Parece que a ninguém incomoda quando a violação de direitos fundamentais alcança o pobre. Mas quando alcança o presidente do Supremo Tribunal Federal e um senador, daí é caso de pôr o Estado de direito sob ameaça.
O suspeito pobre segue algemado, chutado, levando pescoções e sofrendo outros tipos de humilhação na verdadeira via-sacra que é o caminho percorrido entre a o lugar em que é algemado e aquele em que é depositado.
Não é necessário ler nenhum parágrafo de Karl Marx para saber que também nas prisões e nos cemitérios continua a luta de classes. Os ricos são presos e enterrados de um modo; os pobres de outro.
João Cabral de Melo Neto mostrou a divisão no diálogo de dois coveiros em Morte e Vida Severina. Para os ricos: ‘As avenidas do centro são melhores,/ mas são para os protegidos’. Para os pobres: ‘Na verdade, seria mais rápido/ e também mais barato/ que os sacudissem de qualquer ponte/ dentro do rio e da morte’.
Gorjeta gorda
No caso das prisões, para os delinqüentes ricos há sempre um jeito de burlar a lei. Já para o cerca de 150 mil pessoas que aguardam há anos julgamento nos cárceres, não há jeito de cumpri-la. Tiveram decretada prisão preventiva ou temporária, mas nunca mais saíram de lá.
Na edição de segunda-feira (1/9) da Folha de S.Paulo (pág. 2), o jornalista Ruy Castro, no artigo ‘Algo de podre’, fala das mudanças havidas em Bangu 8, presídio de segurança máxima, no Rio, depois que para lá se mudaram, entre outras figuras sociais de destaque, o ex-banqueiro Salvatore Cacciola e o ex-deputado e ex-delegado Álvaro Lins.

-- -- --

Tarefa
Reproduza, sem alterações, o trecho do texto sobre ricos e pobres nas prisões que vai de "Não é necessário" a "pobres de outro.".

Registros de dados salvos

-- -- --

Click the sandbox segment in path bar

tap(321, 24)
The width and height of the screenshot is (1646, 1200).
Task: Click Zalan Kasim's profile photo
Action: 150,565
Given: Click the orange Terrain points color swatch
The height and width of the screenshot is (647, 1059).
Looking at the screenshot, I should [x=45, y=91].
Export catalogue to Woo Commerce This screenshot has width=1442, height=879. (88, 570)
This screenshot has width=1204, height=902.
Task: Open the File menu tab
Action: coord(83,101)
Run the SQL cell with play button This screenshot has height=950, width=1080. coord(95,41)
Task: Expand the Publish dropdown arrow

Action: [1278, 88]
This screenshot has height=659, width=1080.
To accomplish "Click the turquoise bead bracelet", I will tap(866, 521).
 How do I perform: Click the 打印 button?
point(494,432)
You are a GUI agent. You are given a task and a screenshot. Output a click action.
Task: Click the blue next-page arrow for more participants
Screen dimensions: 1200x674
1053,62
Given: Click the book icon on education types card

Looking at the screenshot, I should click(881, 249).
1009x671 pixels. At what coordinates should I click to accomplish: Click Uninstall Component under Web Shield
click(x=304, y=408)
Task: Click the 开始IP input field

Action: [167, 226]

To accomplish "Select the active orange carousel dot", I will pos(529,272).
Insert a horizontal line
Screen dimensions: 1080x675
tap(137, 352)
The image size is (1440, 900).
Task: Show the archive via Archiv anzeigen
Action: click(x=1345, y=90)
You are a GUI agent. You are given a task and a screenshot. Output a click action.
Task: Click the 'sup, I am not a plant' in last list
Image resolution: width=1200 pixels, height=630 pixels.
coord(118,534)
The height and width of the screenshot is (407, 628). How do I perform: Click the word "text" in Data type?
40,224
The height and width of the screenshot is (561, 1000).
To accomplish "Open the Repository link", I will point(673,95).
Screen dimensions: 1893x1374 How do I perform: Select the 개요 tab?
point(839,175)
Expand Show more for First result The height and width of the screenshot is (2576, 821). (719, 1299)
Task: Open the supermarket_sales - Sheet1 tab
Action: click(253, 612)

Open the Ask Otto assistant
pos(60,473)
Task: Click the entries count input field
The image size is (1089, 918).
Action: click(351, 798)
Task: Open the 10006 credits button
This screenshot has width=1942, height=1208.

-- -- --

Resposta
Não é necessário ler nenhum parágrafo de Karl Marx para saber que também nas prisões e nos cemitérios continua a luta de classes. Os ricos são presos e enterrados de um modo; os pobres de outro.